His entrance now, however, did not serve to startle any of the habitués. Brown himself came forward to shake hands with the parson. Some of the players at the green-covered tables nodded to Hunt. The three-piece orchestra in the dance hall at the back was droning out a fox-trot. Nell was not singing. The principal interest seemed to be about a corner table at which the parson saw Joe Hurley sitting.
After a word to Brown in greeting, the parson walked over to this corner table and joined the group standing about it. Hurley looked up, grinned, and said:
“Hullo, Willie! Want me?”
“I’ve something to ask you—by and by, when you are done.”
“Looks like an all-night session,” returned Hurley, immediately giving his attention to the cards again. “Mike, here, is trying to skin me alive and the sheep is bleatin’. Deal ’em, Mike.”
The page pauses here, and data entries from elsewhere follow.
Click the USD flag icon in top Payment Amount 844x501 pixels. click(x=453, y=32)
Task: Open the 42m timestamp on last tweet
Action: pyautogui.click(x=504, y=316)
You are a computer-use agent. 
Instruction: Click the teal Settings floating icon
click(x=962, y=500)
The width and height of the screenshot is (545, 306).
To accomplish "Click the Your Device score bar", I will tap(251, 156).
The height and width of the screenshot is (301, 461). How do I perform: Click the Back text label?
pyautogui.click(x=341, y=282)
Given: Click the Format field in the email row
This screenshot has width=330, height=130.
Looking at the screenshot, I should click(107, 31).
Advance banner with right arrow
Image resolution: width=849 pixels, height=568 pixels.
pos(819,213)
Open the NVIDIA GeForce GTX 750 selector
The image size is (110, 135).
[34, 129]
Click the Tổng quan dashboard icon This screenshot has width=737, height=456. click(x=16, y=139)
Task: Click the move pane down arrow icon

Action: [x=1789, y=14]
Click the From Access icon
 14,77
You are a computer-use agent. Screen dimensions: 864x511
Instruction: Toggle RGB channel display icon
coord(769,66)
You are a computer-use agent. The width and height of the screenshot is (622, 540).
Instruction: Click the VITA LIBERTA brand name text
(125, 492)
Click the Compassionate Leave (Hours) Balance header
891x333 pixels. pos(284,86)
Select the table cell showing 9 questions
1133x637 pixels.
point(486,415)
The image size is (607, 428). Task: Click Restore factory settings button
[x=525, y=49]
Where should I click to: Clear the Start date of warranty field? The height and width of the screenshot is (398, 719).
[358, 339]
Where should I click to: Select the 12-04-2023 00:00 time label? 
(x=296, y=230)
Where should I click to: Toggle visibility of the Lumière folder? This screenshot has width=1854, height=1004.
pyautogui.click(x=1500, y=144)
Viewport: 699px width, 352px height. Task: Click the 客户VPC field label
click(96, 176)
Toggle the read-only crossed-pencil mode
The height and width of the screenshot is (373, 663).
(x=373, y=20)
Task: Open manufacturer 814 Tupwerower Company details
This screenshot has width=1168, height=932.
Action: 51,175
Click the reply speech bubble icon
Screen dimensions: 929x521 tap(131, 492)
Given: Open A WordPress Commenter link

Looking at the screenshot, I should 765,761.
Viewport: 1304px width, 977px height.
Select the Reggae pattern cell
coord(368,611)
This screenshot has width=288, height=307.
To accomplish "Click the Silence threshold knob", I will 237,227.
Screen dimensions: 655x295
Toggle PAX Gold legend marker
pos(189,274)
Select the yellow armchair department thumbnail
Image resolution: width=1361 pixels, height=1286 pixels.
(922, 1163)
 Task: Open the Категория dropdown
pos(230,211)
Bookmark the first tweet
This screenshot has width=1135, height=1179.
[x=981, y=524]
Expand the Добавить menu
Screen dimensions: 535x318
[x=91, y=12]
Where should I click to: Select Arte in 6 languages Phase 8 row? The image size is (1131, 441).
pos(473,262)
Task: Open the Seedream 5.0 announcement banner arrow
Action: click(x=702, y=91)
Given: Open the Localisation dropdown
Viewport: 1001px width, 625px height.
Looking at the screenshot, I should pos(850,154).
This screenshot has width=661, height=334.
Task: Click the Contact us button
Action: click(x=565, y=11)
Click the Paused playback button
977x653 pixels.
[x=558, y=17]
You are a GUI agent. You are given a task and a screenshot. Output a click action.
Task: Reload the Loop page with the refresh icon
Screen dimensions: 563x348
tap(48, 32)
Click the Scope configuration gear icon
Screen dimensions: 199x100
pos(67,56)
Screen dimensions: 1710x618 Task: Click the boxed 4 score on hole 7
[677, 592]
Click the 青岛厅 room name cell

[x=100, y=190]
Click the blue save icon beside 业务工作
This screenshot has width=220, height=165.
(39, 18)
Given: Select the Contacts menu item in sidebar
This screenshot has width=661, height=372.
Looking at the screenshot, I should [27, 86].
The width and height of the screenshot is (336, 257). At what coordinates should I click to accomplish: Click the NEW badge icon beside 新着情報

Hunt said nothing more; but he remained. By the grim set of Joe’s lips and the silence of the company about the table, he knew that the moment was unpropitious for any insistence on his part that his friend give him his attention. Yet he had the feeling that something was going to happen, that his place was here at this gambling table rather than at the hotel with Betty.
The event that he subconsciously expected, however, came from outside. There was a sudden clamor at the door, the flaps swung in sharply, and several men entered. Smithy, Judson’s gangling young clerk, was the most noticeable member of the new group. He had a cut over his right eye, a puff on his cheek-bone that could have been made by nothing but a heavy fist, and when he spoke a crimson gap in his upper jaw betrayed the absence of two teeth.
“What’s happened to you, Smithy?” demanded Colorado Brown, coming forward quickly. It would not be to the benefit of the house to have the gamblers disturbed at this moment. “Somebody punch you?”
“I’ll thay they did!” lisped Smithy. He was half sobbing, but he was mad clear through.
“They didn’t improve your looks none,” said Colorado.